◆ Conjunto de tarefas
a) Liste todas as datas e períodos de tempo mencionados no texto-fonte.
b) Transcreva o trecho do texto-fonte que começa em "O direito ao" e termina em "nesta segunda-feira (6).".

◆ Texto-fonte
* * * * * * * * *
O direito ao aborto é garantido pela Constituição francesa desde março de 2024. O livro "O Acontecimento", da francesa Annie Ernaux, Nobel de Literatura em 2022, narra um aborto clandestino realizado pela autora na década de 1960. A obra foi objeto de leitura coletiva das integrantes da comunidade Todas no WhatsApp e rendeu um encontro com a jornalista da Folha e crítica literária Gabriela Mayer nesta segunda-feira (6).
O debate virtual girou em torno das memórias de Ernaux, que resgata em sua escrita também o contexto social em que viveu, mostrando o aborto, especialmente o clandestino, como um evento violento e solitário vivido pelas mulheres. A autora é considerada uma pioneira no estilo da autoficção.
Gabriela Mayer aponta para a importância da linguagem, uma vez que a autora se preocupa em não utilizar termos como "aborto" e "gravidez" e se distancia de um vínculo com o feto ao longo de seus diários recuperados no livro. Para ela, a clandestinidade também furta das mulheres a possibilidade de nomear suas experiências, além de impedir que se conectem e apoiem.
* * * * * * * * *
◆ Conteúdo dos registros
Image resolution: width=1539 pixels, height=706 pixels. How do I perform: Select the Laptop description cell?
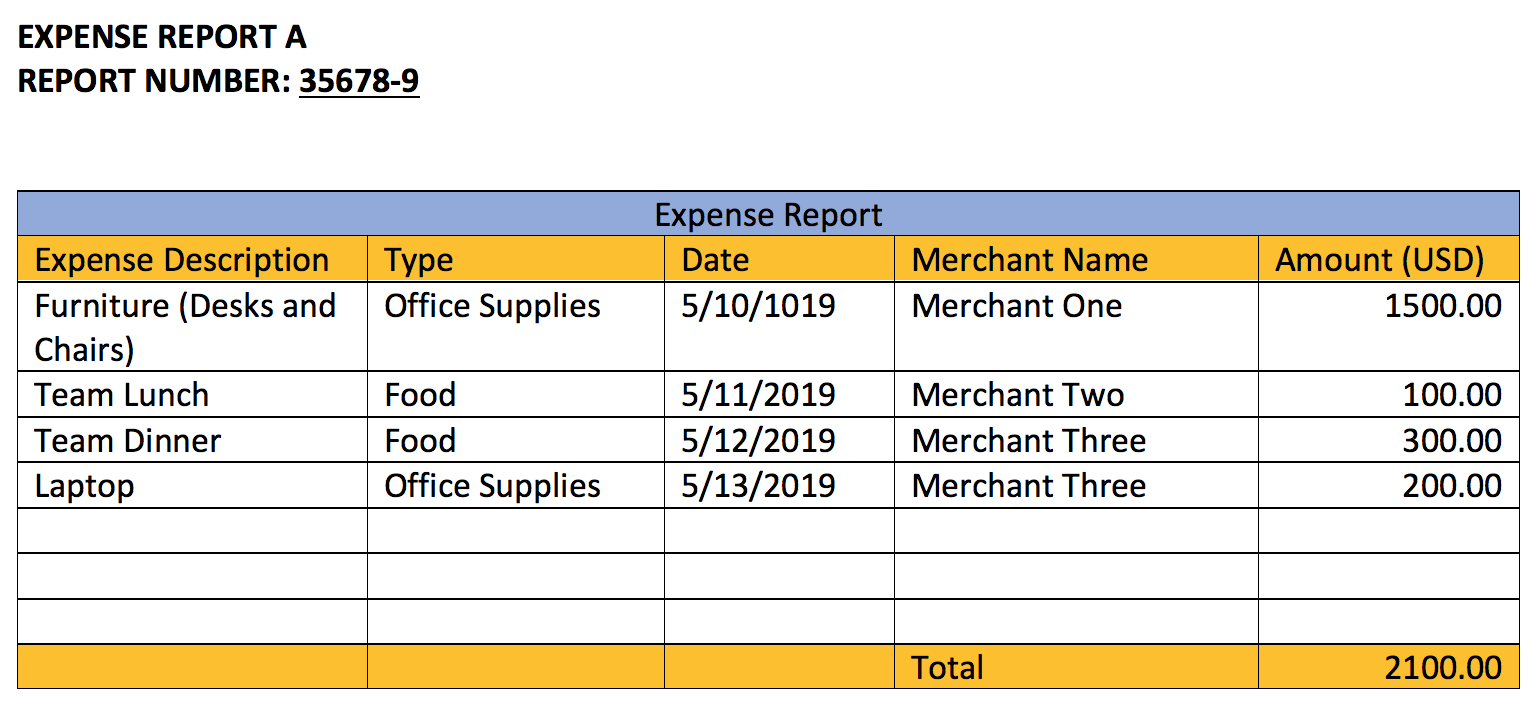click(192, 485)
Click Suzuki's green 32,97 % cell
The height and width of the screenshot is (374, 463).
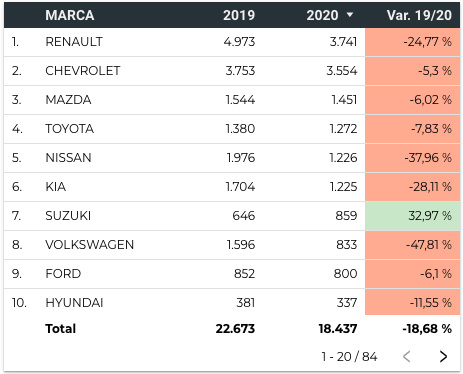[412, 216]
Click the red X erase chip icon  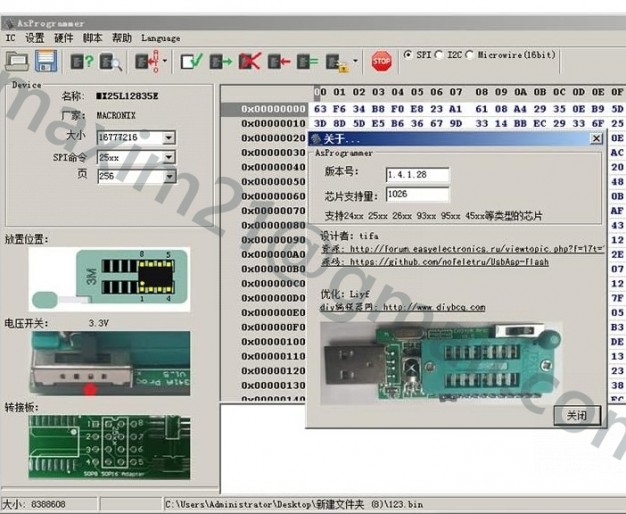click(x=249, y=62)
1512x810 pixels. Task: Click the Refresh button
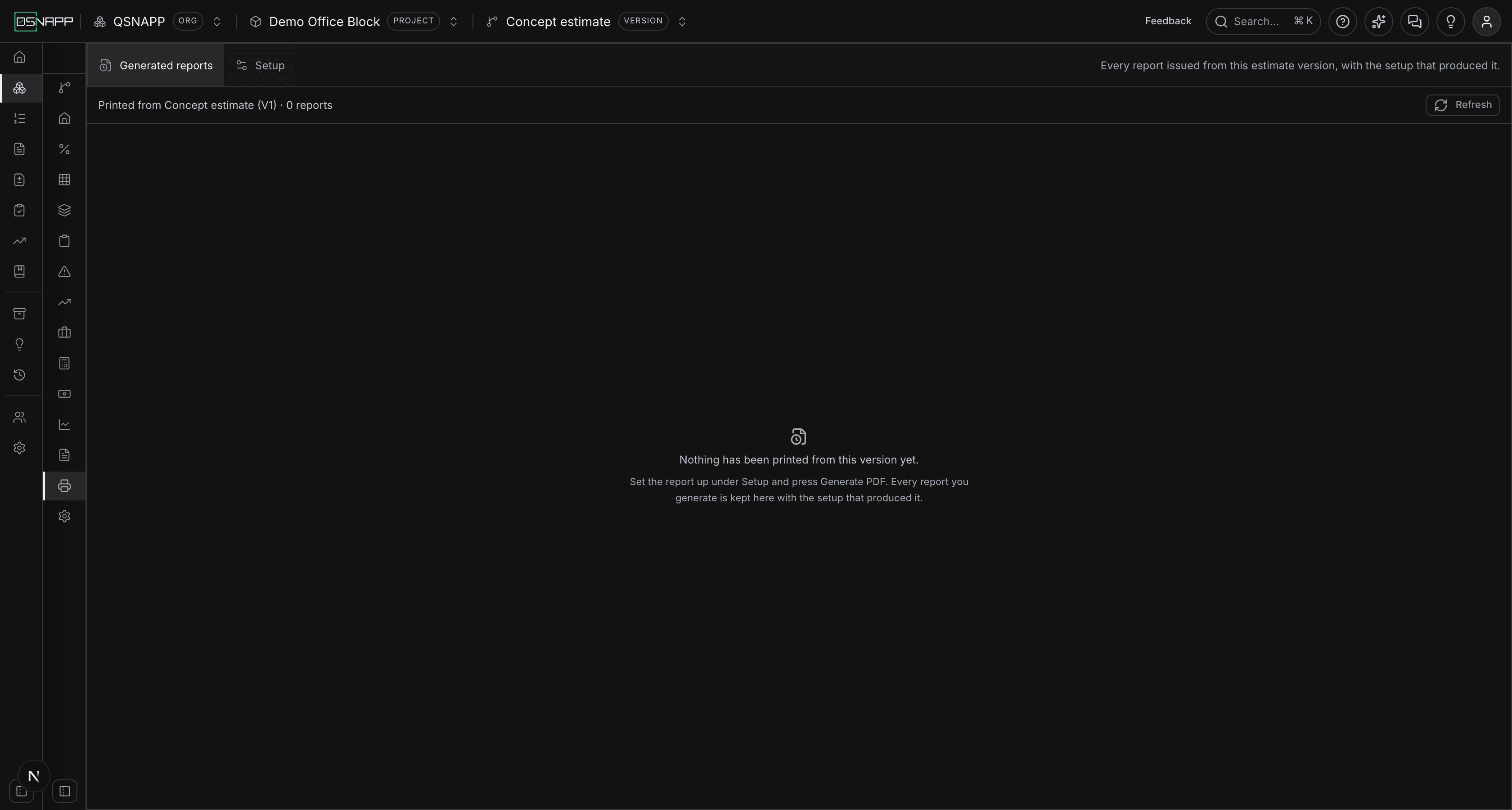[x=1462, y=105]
* * * * * * * * *
◆ Seção de respostas
a)
- março de 2024
- 2022
- década de 1960
- segunda-feira (6)

b)
O direito ao aborto é garantido pela Constituição francesa desde março de 2024. O livro "O Acontecimento", da francesa Annie Ernaux, Nobel de Literatura em 2022, narra um aborto clandestino realizado pela autora na década de 1960. A obra foi objeto de leitura coletiva das integrantes da comunidade Todas no WhatsApp e rendeu um encontro com a jornalista da Folha e crítica literária Gabriela Mayer nesta segunda-feira (6).